● **Required actions**:
(1) Answer these questions about the passage on Sinai and Cana, one line each:
(a) What does Israel respond to what the LORD has spoken?
(b) What are the people told to wash before the third day?
(c) In the contrasting image from Hebrews, the blood of sprinkling speaks better things than whose?
(2) Transcribe the part of the passage on Sinai and Cana starting at "So much for" and ending at "and His people.".
======== Exercise passage
Israel responds, “All that the LORD has spoken we will do.” Put another way, “I do.”

Well, to consecrate that bond, the Lord says, “Go to the people and consecrate them today and tomorrow, and let them wash their clothes. And let them be ready for the third day. For on the third day the LORD will come down upon Mount Sinai in the sight of all the people.” Here’s the “on the third day” and also the purification, invoking the stone waterpots for purification at the wedding feast.

When that “third day” arrived, well, here’s a report of it from the book of Hebrews: “the mountain…[could not] be touched and burned with fire, [it was accompanied by] blackness and darkness and tempest, and the sound of a trumpet and the voice of words, so that those who heard it begged that the word should not be spoken to them anymore.”

So much for that “third day”!

Well, as with all things Jesus, there’s a new “third day” in town, and He demonstrates it at the wedding at Cana, giving an image of the new marriage between God and His people.

Let’s follow up with Hebrews and how the author gives a contrast to the image above: “[Y]ou have come to Mount Zion and to the city of the living God, the heavenly Jerusalem, to an innumerable company of angels, to the general assembly and church of the firstborn who are registered in heaven, to God the Judge of all, to the spirits of just men made perfect, to Jesus the Mediator of the new testament, and to the blood of sprinkling that speaks better things than that of Abel.”
================
======== Provided material
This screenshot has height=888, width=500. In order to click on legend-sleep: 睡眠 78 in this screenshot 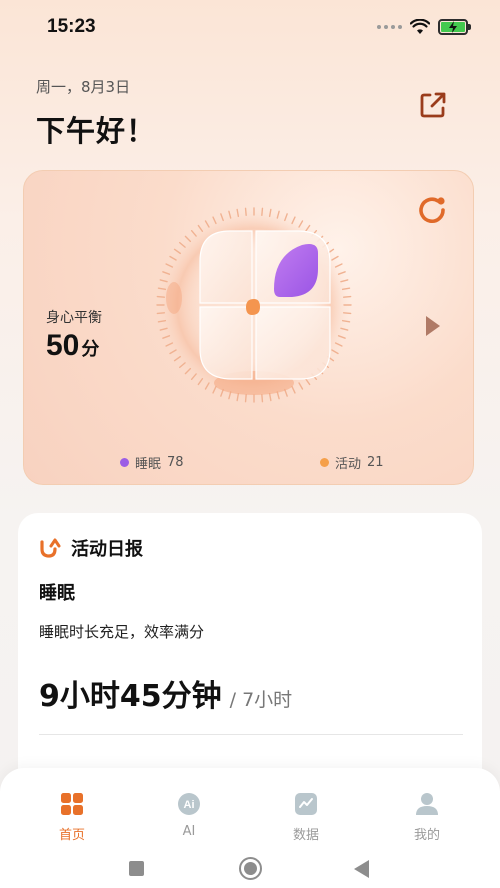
================
● **Answers by task**:
(1)
(a) "All that the LORD has spoken we will do."
(b) Their clothes.
(c) That of Abel.

(2)
So much for that “third day”!

Well, as with all things Jesus, there’s a new “third day” in town, and He demonstrates it at the wedding at Cana, giving an image of the new marriage between God and His people.